A participant from an indigenous community in Indonesia also shared her experience and, for me, it was a real wake-up call to hear how her local community is already suffering dramatically from climate change and has had to move due to the extraction of resources. At the same time, she explained how our (Western) concepts of climate change and ecological justice are harmful to some indigenous communities, as our narrative and framework is not inclusive of them.
I learned that the translation of concepts is very challenging for them: what if there is no word in a local language to translate “environment” as their view of the world already implies a holistic understanding of nature? How can you impose another view on them? Isn’t it better that we should listen more carefully to local indigenous communities, learn from their concepts and apply them to our understanding instead? To embrace a holistic model of nature, including humans, resources and animals, instead of imposing our Western eco-economic models? What if there is no Mushroom Man, as people do not see growth or individual opportunity as their main motivation?
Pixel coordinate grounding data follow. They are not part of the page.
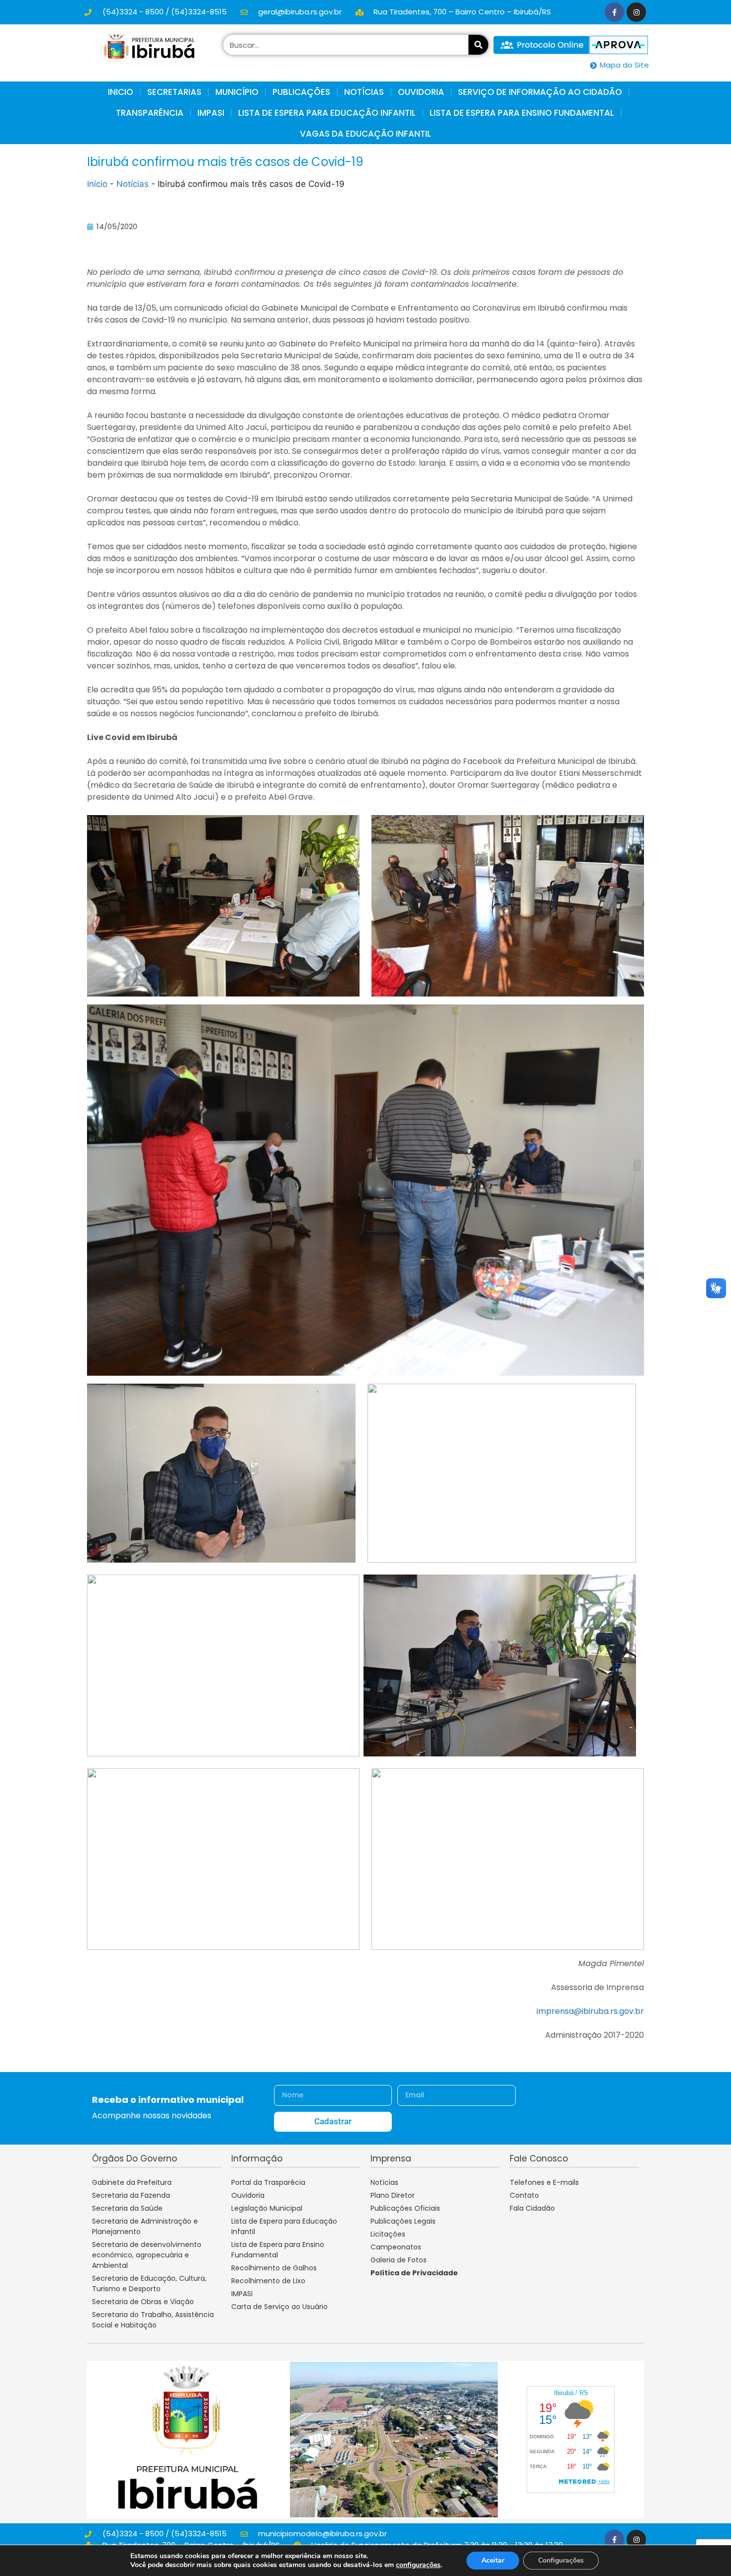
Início (97, 184)
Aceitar (492, 2560)
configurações (418, 2565)
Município (237, 92)
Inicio (120, 92)
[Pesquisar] (478, 45)
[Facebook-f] (614, 12)
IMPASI (210, 113)
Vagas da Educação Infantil (365, 134)
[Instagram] (636, 12)
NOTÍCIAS (364, 92)
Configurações (561, 2560)
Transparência (149, 113)
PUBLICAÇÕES (301, 92)
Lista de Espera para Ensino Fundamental (522, 113)
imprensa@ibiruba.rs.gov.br (590, 2011)
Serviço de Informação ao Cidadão (540, 92)
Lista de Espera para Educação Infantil (327, 113)
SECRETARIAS (174, 92)
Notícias (132, 184)
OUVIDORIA (421, 92)
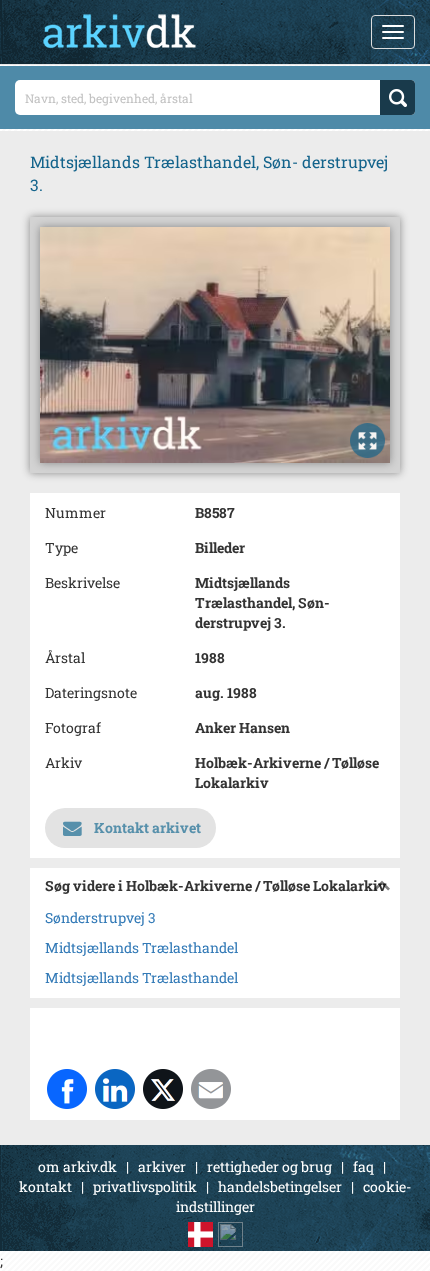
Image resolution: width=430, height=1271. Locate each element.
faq (363, 1166)
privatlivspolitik (145, 1186)
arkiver (162, 1166)
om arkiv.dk (77, 1166)
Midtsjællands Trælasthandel (141, 947)
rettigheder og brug (269, 1166)
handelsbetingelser (280, 1186)
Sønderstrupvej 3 (100, 917)
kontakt (45, 1186)
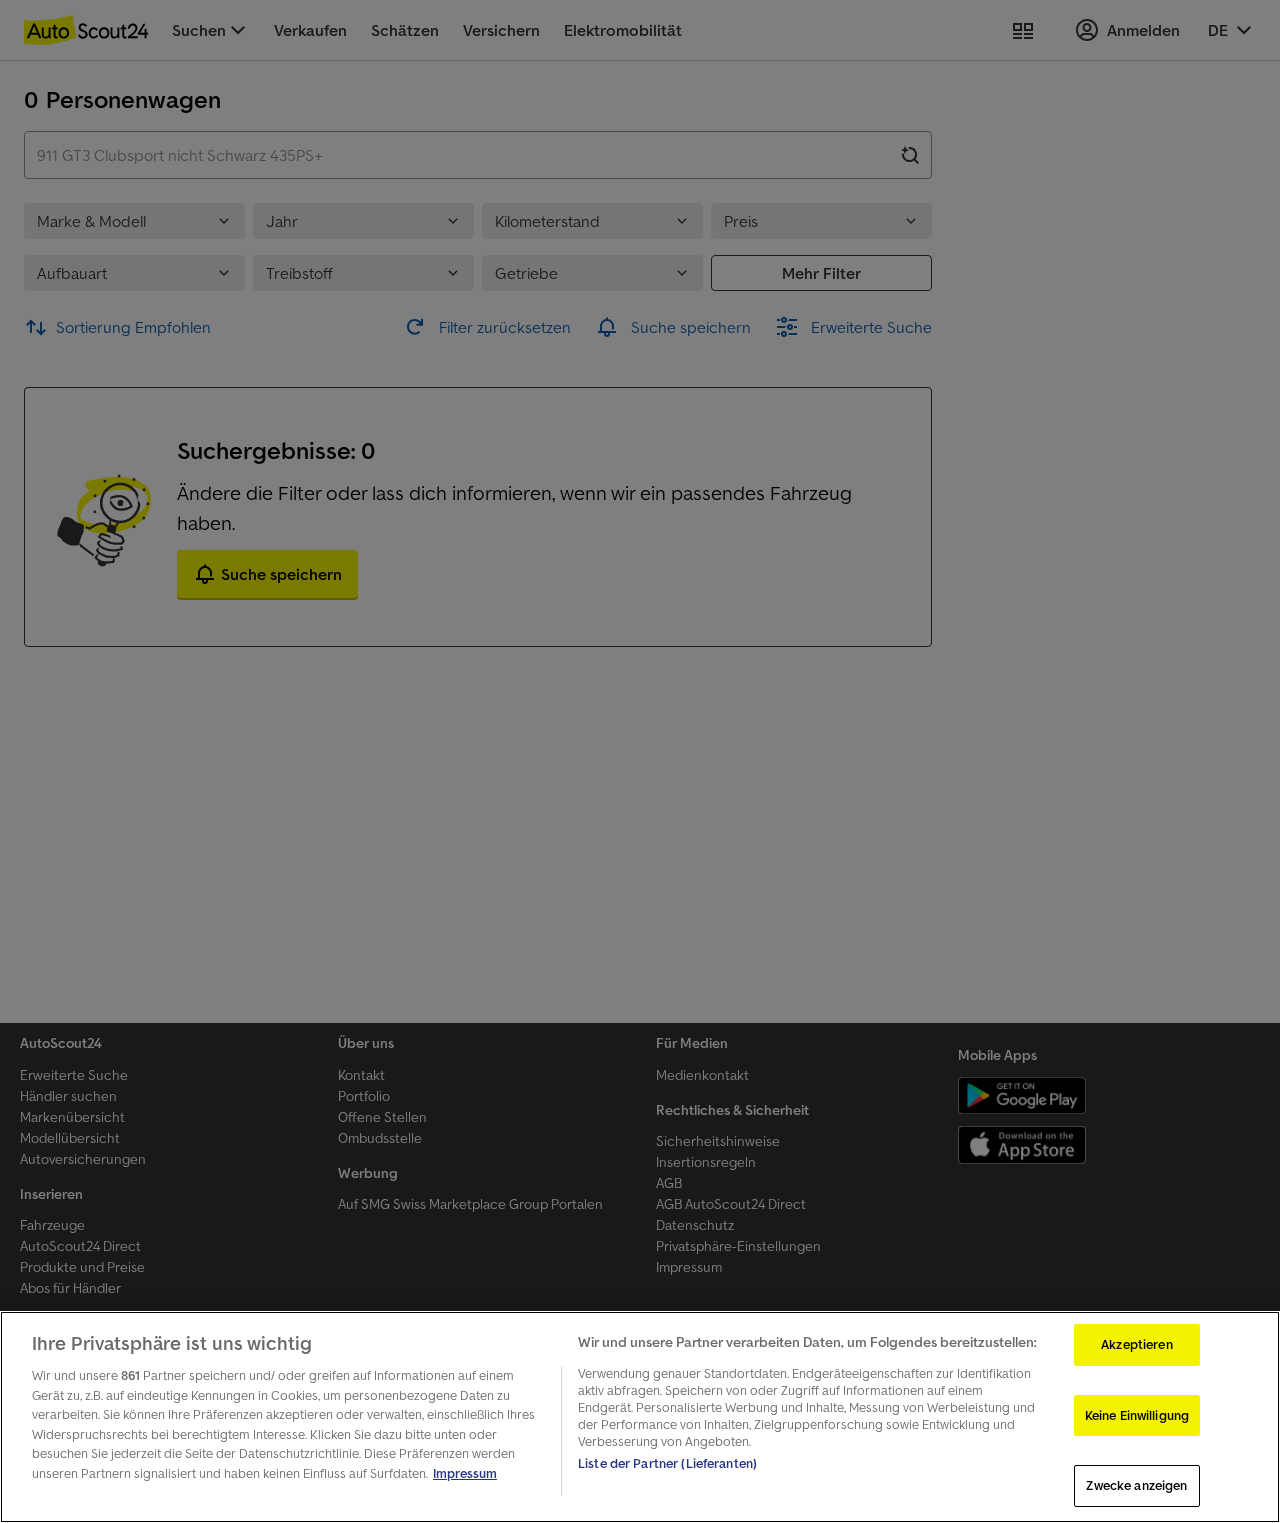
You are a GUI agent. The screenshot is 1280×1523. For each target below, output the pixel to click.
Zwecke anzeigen (1136, 1485)
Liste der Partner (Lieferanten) (667, 1463)
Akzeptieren (1136, 1344)
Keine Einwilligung (1137, 1415)
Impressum (465, 1473)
For these lessons, the setting of the GEM School was a unique one, as it offered us the chance to interact and discuss with people from contexts that I would not meet in my everyday working life. And yes, it does make a huge difference to talk to someone who is sharing about his or her life, rather than reading about it in an article.
Returning to my local church
One of the main goals of the GEM School, alongside discussion and learning about economics and theology, is to share this newly gained knowledge and apply it in one’s own context. Working with the Evangelical Lutheran Church of Saxony, my project is to design a 90-minute workshop that connects these different narratives and combines theological reflection with a call for economic justice. I plan to conduct my workshop within local church communities.
I think in my context it is important to produce an interactive workshop which is grounded in a bible study but also bridges activism with a faith perspective. It will include some theoretical background, but will also broaden out and invite individuals to think how they can make an impact within their everyday lives. I sense that, in my context, narratives are important to make people interested and open to this topic.
Other participants’ projects are about research, advocacy and community initiatives. Thus, a huge variety of projects have been presented and will start to develop over the coming months. I hope all of them will challenge the Mushroom Man of pure neo-classical economics and add vital perspectives of feminist and ecological economies.